*** SUPPLIED RECORDS ***

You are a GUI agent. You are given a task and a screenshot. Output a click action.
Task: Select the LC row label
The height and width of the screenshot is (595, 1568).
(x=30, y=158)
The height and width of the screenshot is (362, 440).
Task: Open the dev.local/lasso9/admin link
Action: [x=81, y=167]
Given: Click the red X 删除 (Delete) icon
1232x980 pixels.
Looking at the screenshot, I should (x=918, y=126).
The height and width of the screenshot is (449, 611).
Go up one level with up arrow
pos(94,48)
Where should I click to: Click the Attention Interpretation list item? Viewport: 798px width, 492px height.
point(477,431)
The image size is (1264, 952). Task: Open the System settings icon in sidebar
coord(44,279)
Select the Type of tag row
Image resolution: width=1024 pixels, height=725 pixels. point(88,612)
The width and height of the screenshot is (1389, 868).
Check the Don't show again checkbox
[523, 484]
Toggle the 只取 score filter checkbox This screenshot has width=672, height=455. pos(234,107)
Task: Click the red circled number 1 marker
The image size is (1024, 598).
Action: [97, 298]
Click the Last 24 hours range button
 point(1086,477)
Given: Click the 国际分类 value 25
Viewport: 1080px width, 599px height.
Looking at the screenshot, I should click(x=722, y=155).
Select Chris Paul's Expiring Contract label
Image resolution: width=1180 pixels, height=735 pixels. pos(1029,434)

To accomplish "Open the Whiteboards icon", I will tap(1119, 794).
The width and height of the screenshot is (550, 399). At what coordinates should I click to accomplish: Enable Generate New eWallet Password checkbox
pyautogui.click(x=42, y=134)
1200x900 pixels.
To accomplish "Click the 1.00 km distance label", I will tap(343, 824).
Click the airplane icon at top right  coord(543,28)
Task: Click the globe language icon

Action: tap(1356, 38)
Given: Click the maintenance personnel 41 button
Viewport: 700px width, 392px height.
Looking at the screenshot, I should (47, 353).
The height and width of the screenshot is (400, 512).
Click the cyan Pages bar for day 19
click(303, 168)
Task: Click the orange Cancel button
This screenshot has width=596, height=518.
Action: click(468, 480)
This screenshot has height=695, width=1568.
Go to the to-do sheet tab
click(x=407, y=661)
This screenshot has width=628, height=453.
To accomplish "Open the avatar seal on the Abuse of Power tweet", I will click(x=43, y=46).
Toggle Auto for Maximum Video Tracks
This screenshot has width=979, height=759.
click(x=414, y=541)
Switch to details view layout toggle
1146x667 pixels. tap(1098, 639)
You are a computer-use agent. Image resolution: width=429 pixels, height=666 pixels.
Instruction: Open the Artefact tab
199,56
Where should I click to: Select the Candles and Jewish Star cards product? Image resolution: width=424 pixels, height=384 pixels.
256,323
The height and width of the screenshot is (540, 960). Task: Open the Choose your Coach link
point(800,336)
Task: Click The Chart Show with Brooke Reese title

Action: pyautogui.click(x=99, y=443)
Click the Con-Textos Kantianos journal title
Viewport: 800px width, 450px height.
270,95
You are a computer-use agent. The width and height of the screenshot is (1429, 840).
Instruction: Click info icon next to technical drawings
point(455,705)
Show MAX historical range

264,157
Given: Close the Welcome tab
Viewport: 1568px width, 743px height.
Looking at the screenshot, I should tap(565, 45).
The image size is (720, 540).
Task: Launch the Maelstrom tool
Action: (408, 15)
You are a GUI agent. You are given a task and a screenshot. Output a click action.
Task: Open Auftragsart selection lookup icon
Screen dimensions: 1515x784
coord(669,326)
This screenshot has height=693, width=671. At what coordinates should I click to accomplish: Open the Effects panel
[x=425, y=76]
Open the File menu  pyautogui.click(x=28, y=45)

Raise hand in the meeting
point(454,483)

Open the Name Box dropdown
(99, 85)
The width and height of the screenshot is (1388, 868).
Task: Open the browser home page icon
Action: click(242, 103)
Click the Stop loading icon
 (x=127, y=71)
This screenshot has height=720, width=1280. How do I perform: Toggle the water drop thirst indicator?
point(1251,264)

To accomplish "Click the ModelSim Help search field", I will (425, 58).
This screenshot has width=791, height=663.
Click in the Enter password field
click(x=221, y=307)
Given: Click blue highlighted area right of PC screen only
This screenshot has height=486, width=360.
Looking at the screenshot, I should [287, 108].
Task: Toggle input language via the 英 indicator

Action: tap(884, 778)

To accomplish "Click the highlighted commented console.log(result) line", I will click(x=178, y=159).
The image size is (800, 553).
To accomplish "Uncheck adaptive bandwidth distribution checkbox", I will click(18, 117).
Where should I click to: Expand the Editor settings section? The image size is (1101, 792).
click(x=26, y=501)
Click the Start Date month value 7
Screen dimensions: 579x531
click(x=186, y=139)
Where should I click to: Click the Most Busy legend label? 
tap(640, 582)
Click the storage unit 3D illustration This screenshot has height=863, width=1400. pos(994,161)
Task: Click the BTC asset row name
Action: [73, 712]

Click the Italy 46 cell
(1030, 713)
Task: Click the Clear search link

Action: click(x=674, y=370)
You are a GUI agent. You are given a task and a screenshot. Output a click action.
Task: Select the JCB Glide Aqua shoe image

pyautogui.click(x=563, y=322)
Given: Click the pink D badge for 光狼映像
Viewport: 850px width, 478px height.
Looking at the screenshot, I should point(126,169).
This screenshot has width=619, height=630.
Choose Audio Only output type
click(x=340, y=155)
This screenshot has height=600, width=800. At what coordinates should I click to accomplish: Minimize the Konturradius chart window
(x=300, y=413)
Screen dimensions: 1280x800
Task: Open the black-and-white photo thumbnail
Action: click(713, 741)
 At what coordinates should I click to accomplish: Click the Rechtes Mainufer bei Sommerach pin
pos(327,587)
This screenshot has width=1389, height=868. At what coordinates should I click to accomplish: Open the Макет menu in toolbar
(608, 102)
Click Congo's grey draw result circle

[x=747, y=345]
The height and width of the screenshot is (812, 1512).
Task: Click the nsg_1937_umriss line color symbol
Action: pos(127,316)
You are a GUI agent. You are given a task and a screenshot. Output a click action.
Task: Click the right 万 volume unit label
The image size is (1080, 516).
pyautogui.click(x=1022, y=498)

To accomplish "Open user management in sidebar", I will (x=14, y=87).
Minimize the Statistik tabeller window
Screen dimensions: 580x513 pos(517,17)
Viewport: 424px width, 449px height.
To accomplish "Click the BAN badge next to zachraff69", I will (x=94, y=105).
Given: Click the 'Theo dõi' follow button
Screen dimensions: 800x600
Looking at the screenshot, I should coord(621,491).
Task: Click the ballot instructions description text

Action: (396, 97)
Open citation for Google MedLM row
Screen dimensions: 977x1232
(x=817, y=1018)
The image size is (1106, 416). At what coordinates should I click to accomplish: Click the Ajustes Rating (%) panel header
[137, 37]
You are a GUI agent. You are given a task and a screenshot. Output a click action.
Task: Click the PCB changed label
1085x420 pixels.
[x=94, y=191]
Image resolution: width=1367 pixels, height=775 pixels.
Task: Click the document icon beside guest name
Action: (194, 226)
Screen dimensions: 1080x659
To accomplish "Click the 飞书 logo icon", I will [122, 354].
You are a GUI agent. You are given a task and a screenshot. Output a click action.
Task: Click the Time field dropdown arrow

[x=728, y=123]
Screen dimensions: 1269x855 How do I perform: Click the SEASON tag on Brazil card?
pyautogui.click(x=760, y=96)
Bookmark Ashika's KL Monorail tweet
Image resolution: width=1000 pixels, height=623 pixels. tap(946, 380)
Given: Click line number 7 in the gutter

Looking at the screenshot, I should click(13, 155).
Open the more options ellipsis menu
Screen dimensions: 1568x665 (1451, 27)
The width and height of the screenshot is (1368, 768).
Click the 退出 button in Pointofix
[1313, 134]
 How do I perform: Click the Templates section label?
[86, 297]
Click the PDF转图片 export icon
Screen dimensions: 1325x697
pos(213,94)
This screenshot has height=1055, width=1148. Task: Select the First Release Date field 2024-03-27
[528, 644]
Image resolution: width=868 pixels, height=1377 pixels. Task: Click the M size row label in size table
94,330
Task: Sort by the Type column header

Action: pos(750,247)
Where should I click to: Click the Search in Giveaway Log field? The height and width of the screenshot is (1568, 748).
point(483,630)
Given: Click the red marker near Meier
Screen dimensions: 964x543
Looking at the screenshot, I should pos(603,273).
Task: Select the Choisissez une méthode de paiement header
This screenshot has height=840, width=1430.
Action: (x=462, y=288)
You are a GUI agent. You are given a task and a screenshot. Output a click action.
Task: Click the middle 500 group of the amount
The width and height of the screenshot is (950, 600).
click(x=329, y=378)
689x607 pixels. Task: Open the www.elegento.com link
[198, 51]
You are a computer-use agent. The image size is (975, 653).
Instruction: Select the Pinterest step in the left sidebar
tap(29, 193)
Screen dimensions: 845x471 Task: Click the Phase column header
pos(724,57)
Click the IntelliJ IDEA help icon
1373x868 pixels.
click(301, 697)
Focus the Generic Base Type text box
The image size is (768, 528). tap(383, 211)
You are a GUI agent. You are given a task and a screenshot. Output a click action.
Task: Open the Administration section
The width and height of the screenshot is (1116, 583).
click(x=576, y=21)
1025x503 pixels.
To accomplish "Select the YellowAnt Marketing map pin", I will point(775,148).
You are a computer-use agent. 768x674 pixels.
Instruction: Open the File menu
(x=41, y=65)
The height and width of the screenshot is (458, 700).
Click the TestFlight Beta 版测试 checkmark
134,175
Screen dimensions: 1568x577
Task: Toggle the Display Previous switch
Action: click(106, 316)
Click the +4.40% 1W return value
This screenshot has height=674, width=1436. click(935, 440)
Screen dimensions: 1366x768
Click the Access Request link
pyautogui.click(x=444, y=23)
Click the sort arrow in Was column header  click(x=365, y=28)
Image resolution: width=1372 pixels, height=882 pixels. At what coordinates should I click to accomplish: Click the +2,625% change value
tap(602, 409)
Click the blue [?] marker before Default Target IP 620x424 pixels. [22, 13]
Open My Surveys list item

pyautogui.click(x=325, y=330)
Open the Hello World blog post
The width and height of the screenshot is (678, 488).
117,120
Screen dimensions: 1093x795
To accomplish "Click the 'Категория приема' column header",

*** End of SUPPLIED RECORDS ***

Show all lines from the data that contain "badge".

SOLUTION FOR THIS PROBLEM
Given: Click the pink D badge for 光狼映像
To accomplish "Click the BAN badge next to zachraff69", I will (x=94, y=105).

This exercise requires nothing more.